> [本文]

では、スタッフ定着のためにはどのような対策が望ましいのか、多く寄せられた退職理由からそれぞれを見ていきましょう。


【職場の雰囲気や上司・職場環境に対する不満】

・スタッフ間の人間関係がギスギスしていて、居心地が悪い。
・主任介護スタッフと合わない。直接自分がされたわけではないが、特定の人にあたりが強い。
・管理者が代わり仕事の進め方など大きく変わり、ついていけなかった。

スタッフ間の関係性が悪い・上司や管理者が合わない等、人間関係に関する理由が多いのはお察しの通りかと思います。人間関係はとてもデリケートで難しい問題ですが、特に直属の上司(主任やリーダー)との関係に悩む声はとても多く、その相談先がないまま退職に至るケースが見受けられます。
経営者や管理者など俯瞰的に見られるポジションの方が定期面談を行い現場の状況把握を行ってみてはいかがでしょうか。


【給与面】

・入所からデイサービスへ異動になり、夜勤手当がなくなったことで大きな収入ダウンに。
・夜勤専従スタッフを採用したことで夜勤回数が減ってしまい、稼げなくなった。
・総支給はそれほど低くないが、基本給の金額設定がとても低く「賞与2カ月分」が実際支給されると基本給の2カ月分で少なく驚いた。

「給料が他施設より低い」という声が最も多かったですが、上記のような声も印象的でした。
異動に伴う収入ダウンが予想される場合や、新たなスタッフを採用することで既存スタッフの収入に影響が出る場合には「キープしたい夜勤回数」など、日ごろから各人の状況を聞き取り、把握しておくことが重要です。また採用時に月給だけでなく賞与を加えた想定年収の説明をプラスすることで、収入面を理由とした早期退職防止につながるかもしれません。


【業務量・内容についていけなかった】

・看取りが続き、精神的に参ってしまった。看取りに対するスタッフのケア
・気持ちの持ち様など教育があれば違ったが...。
・管理者になったが、人の管理が中心の仕事に負担感が強く、自分のやりたいことは現場での介護業務なのだと再認識した。
・経験のある施設形態とは異なる「サ高住」に入職したが、他施設の経験があるからと「経験者」として扱われ、十分な指導が受けられなかった。

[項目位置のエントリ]
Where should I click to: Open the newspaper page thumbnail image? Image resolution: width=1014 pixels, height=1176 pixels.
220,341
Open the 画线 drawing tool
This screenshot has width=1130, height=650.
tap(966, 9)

> [練習問題]
(A) 介護スタッフの退職理由に関する本文から、【】で囲まれた見出しをすべて、出てくる順に挙げてください。
(B) 介護スタッフの退職理由に関する本文の、最後の文より後に続く部分を書いてください。

> [解答一覧]
(A)
・職場の雰囲気や上司・職場環境に対する不満
・給与面
・業務量・内容についていけなかった

(B)
・業務内容や時間の使い方が前職とは全然違い、なじめなかった。

管理職や役職者を目指したいという方もいれば、逆にそれが負担に感じる方がいることも事実。それぞれのキャリアプランの共有も重要ですね。また、施設形態や介護ケア方針など、それぞれの施設特徴を入職前に説明し、良いことだけではなく、大変と感じるであろうことも丁寧に伝えることでミスマッチを軽減できそうです。
さらには経験者であっても「新しい職場に入る上では新人」ととらえ、丁寧な導入研修・指導体制をとることで安心感がうまれます。「看取り」を理由とした精神面の落ち込みを理由に挙げる方も複数いらっしゃったのが印象的でした。


【出産・子育てに関する退職】

・産休や育休取得の実績がない施設で、良い顔をされなかった。
・正社員として勤務していたが、産後夜勤が出来ない場合はパート待遇になってしまうため夜勤なしでも正社員になれるデイサービスへ転職。
・子どもが夜勤に行くことを嫌がったため夜勤なしでの勤務希望を相談したがかなわなかった。

介護業界に限らず、女性の産休・育休取得実績がない事業所もまだまだ多い現状。申し出があった時にスムーズに対応できる準備が必要と感じます。
また職探しの時に「産休育休制度が充実しているか」を重視している女性も多くなってきています。自分からは聞きにくい方もいるので、面接時に産休育休制度の受け入れ体制が整っていることをアピールできると好印象につながります。
また職場復帰後、夜勤なしでも正社員として働けるような環境づくりも今後は求められてくるでしょう。


【勤務条件に対する不満】

・シフトが細かすぎて体調管理が難しかった。
・休みが4週8休以上の施設が増えているのに、4週6休制が改善されなかった。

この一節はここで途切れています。